Halide, a language for image processing and computational photography - roquin
http://halide-lang.org/?
======
blt
I saw their talk at Siggraph in 2012. This is really interesting work.

The target image processing algorithms are low level. Think "How can I write
_the fastest_ 3x3 box blur for Sandy Bridge and later architectures", not "How
can I speed up my face detector".

Examples of scheduling decisions that Halide deals with: process image in 4x4?
8x8? 16x16 chunks? use a temporary buffer for an intermediate processing
stage, causing worse cache behavior but reusing results that are needed more
than once? use a sliding window the size of a couple rows as a compromise?

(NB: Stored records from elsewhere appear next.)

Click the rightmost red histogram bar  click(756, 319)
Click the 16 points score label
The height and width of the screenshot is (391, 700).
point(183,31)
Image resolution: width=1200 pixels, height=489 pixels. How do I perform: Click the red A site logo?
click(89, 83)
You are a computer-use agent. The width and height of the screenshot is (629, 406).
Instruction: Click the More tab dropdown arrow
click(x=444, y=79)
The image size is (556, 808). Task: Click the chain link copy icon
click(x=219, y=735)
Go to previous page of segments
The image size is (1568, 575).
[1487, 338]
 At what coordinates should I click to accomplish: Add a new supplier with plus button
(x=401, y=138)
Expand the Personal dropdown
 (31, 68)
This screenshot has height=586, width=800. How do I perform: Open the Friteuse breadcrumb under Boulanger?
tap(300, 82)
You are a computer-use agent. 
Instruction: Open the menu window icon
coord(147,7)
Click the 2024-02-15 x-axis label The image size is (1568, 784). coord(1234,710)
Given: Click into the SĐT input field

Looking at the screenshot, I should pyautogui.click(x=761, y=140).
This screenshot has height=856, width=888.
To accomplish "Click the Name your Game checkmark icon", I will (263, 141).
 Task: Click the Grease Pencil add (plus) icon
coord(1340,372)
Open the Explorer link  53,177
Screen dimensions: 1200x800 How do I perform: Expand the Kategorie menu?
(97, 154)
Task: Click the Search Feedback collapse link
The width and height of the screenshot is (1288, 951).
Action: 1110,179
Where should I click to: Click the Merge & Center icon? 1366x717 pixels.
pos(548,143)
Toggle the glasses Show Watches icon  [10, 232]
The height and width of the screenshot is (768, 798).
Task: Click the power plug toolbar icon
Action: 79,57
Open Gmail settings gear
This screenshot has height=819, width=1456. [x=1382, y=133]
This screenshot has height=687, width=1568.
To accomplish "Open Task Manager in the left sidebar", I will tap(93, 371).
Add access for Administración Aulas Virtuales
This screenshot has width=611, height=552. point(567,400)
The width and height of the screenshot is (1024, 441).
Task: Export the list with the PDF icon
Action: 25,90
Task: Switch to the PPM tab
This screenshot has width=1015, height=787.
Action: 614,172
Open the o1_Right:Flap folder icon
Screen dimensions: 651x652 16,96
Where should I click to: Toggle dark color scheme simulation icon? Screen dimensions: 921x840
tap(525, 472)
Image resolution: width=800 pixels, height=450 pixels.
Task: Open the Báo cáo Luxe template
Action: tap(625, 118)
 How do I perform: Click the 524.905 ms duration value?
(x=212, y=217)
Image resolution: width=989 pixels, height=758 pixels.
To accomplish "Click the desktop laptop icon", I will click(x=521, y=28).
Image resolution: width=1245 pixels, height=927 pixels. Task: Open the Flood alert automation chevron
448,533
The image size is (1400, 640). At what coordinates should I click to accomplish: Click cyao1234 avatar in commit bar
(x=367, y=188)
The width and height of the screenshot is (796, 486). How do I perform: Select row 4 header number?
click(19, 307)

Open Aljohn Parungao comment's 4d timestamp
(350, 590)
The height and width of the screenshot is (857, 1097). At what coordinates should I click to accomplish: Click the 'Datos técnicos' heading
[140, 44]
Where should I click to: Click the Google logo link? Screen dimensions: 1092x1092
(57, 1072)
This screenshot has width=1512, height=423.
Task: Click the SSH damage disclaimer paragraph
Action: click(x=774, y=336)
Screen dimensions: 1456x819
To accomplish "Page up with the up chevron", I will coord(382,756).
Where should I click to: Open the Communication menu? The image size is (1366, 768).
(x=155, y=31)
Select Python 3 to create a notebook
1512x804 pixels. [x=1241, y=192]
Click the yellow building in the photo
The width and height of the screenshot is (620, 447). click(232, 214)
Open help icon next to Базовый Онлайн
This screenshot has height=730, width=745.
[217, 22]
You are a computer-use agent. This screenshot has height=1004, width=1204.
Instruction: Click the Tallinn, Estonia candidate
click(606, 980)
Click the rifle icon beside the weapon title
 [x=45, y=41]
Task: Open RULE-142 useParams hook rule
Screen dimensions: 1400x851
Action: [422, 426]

This kind of work means the difference between a laggy or interactive Gaussian
Blur radius slider in Photoshop.

The Halide code shown at the talk was replacing really hard-to-read code with
lots of SIMD compiler intrinsics. Dozens of lines of code doing something that
would be 5 lines in a naive implementation. With Halide, it's almost as
readable as the naive version because the scheduling stuff is separated from
the algorithm.

For an application like Photoshop, this is a big win because they will _never_
choose code readability over performance. Performance wins every time. If they
can get the same performance with readable code, they are very happy.

GPU code generation falls naturally out of the scheduling intelligence and
restricted problem domain.

I have never used Halide, so I do not intend to endorse it, but this line of
inquiry is absolutely useful for a certain niche of programming.

------
linhat
As a computer vision researcher, this looks _very_ interesting, although
somehow I have yet to understand how they want to generalize highly
complicated optimization patterns (access order, locality, pipelines, platform
limitations ...), especially since some algorithms (other than the shown blur
filter) require quite complicated access patterns on the image data and can
only be hand optimized most of the time (that doesn't imply that they would
not benefit from general optimization at all, just that they might be way
faster when hand optimized). Still, if Halide produces faster code for some
cases (e.g. filter operations amongst others), it will still be worth its
salt.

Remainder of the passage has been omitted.